Why pickling (was: Traceback when using multiprocessing)

Chris Angelico rosuav at gmail.com
Fri Nov 22 18:50:54 EST 2013


On Sat, Nov 23, 2013 at 3:38 AM, John Ladasky
<john_ladasky at sbcglobal.net> wrote:
> On Thursday, November 21, 2013 8:24:05 PM UTC-8, Chris Angelico wrote:
>
>> Oh, that part's easy. Let's leave the multiprocessing module out of it
>> for the moment; imagine you spin up two completely separate instances
>> of Python. Create some object in one of them; now, transfer it to the
>> other. How are you going to do it?
>
> For what definition of "completely separate"?
>
> If I have two instances of the same version of the Python interpreter running on the same hardware, and the same operating system, I expect I would just copy a block of memory from one interpreter to the other, and then write some new pointers.  That kind of data sharing has to be the most common kind.  It's also the simplest.

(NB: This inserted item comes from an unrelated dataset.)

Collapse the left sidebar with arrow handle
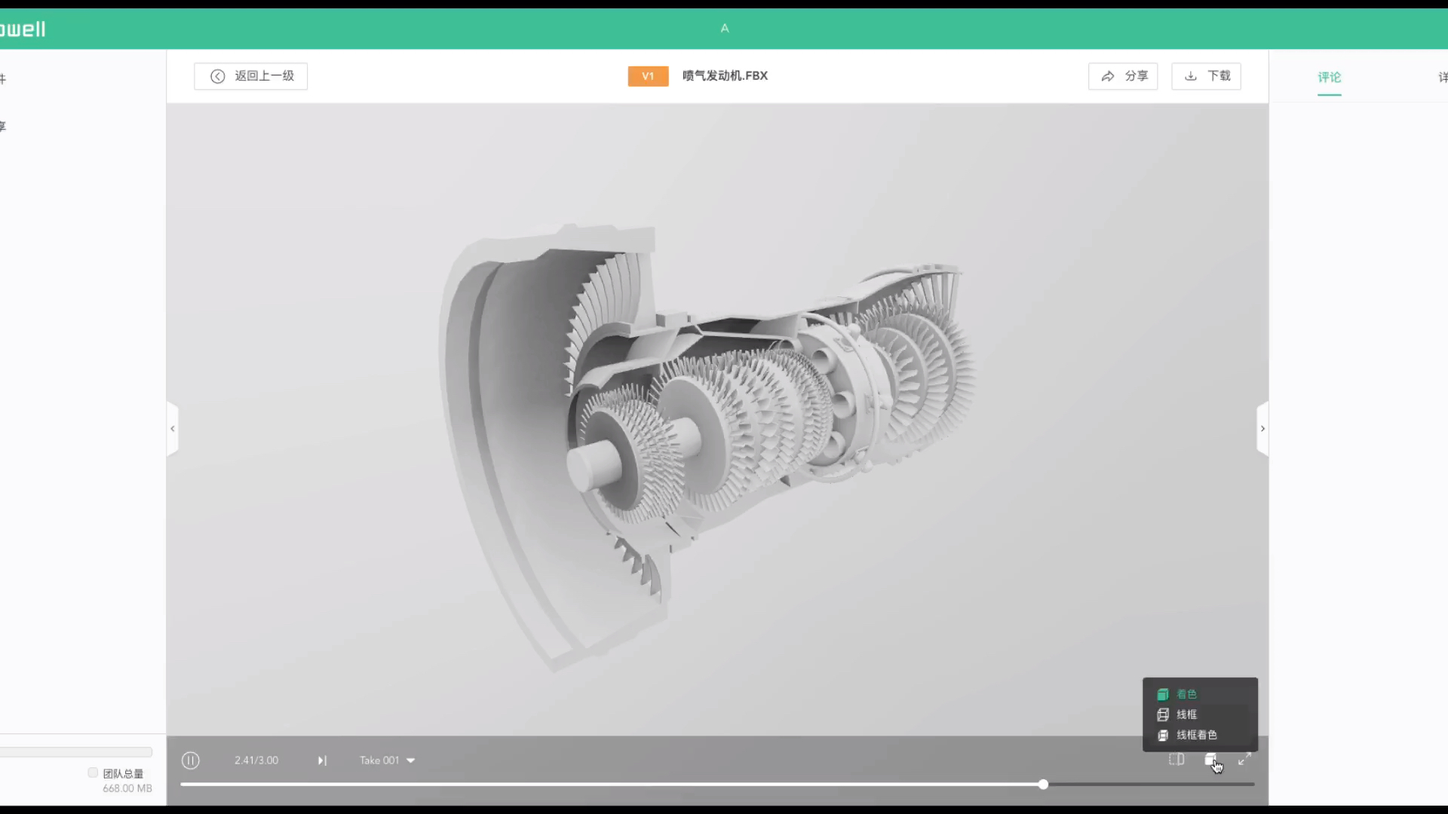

Okay, so you copy a block of memory. Now how are you going to
guarantee that you picked up everything that object references? Python
objects frequently reference other objects:

send_me = [1.0, 2.0, 3.0]

The block of memory might have the addresses of those three floats,
but that'll be invalid in the target. Somehow you need to package up
this object and everything else you need.

Ultimately, you need some system for turning a single object reference
(a pointer, if you like) into the entire package of information needed
to recreate that object on the other side. That's what pickling is.
It's a compact (with people to fight for its compactness, there's
current discussion elsewhere about that) format that can be easily
transferred around, which refcounted blocks of memory can't.